Given task: Render everything from the line containing "Task: Select the ETH Plug 1 legend entry" down to the line containing "Action: [274, 392]" as a Markdown table with the columns Row and Line, numbering each line and leaving out any blank ones.

Data rows:
========================

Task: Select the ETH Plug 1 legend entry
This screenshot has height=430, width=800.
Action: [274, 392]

========================

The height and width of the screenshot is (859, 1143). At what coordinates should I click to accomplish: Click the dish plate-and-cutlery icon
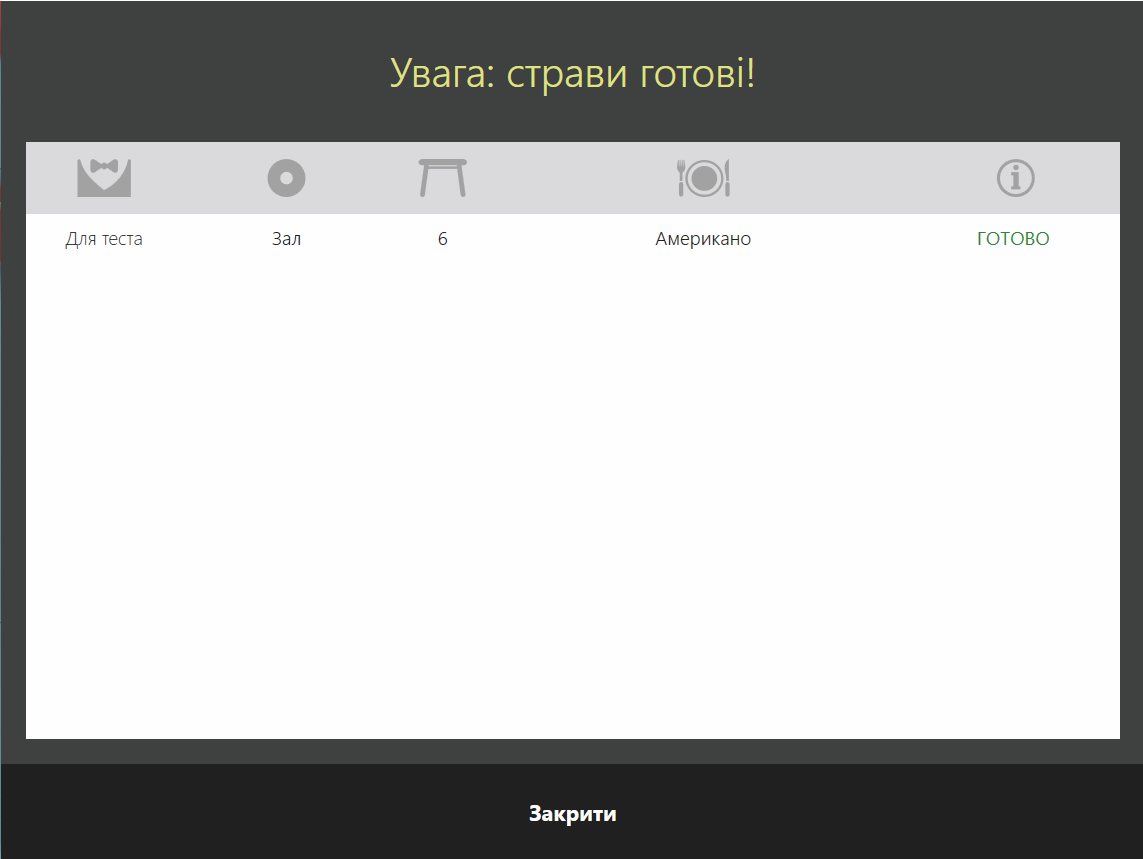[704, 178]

========================

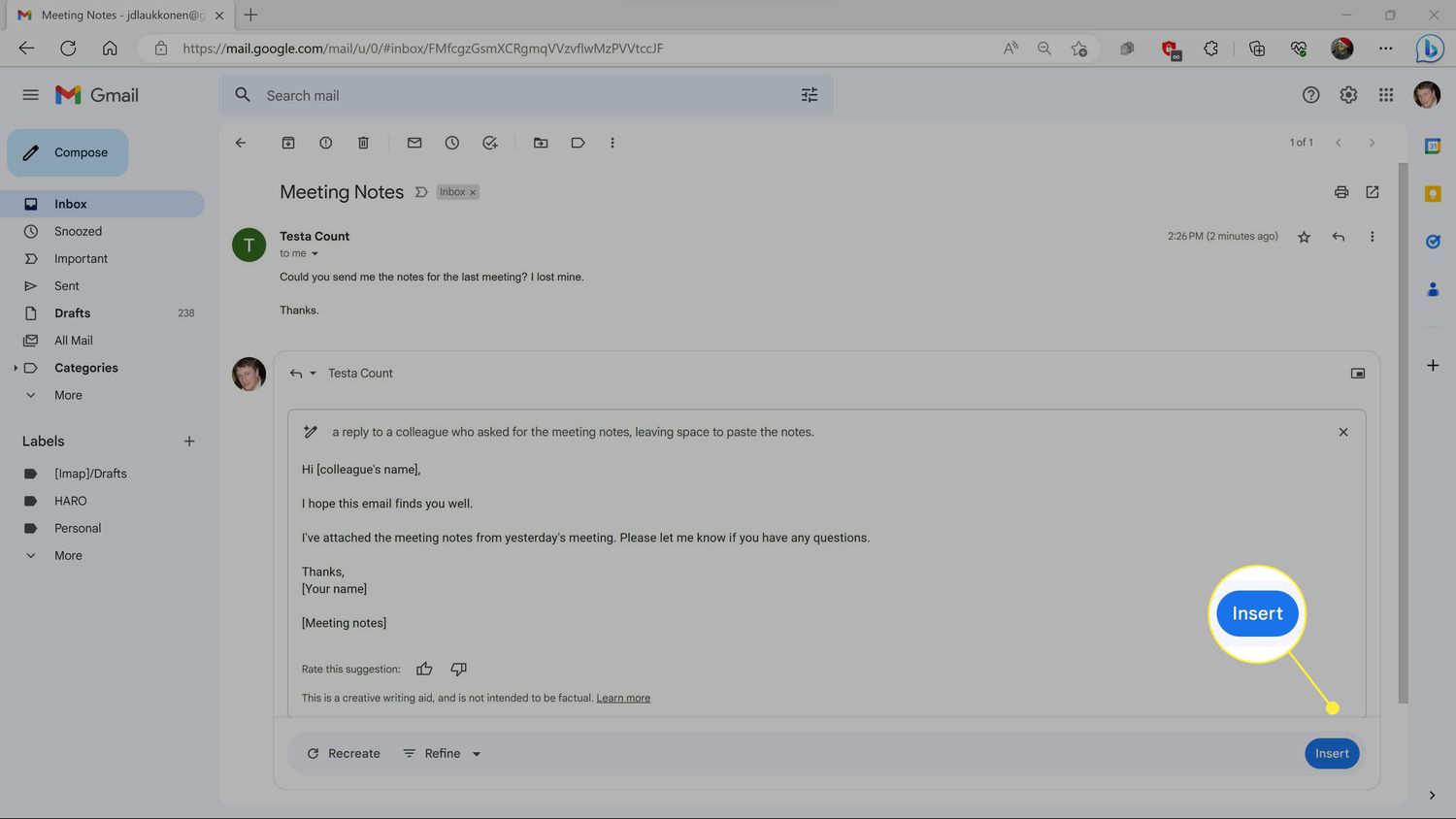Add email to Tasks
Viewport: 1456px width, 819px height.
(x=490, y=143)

========================

Solved problem:
| Row | Line |
|---|---|
| 1 | Task: Select the ETH Plug 1 legend entry |
| 2 | This screenshot has height=430, width=800. |
| 3 | Action: [274, 392] |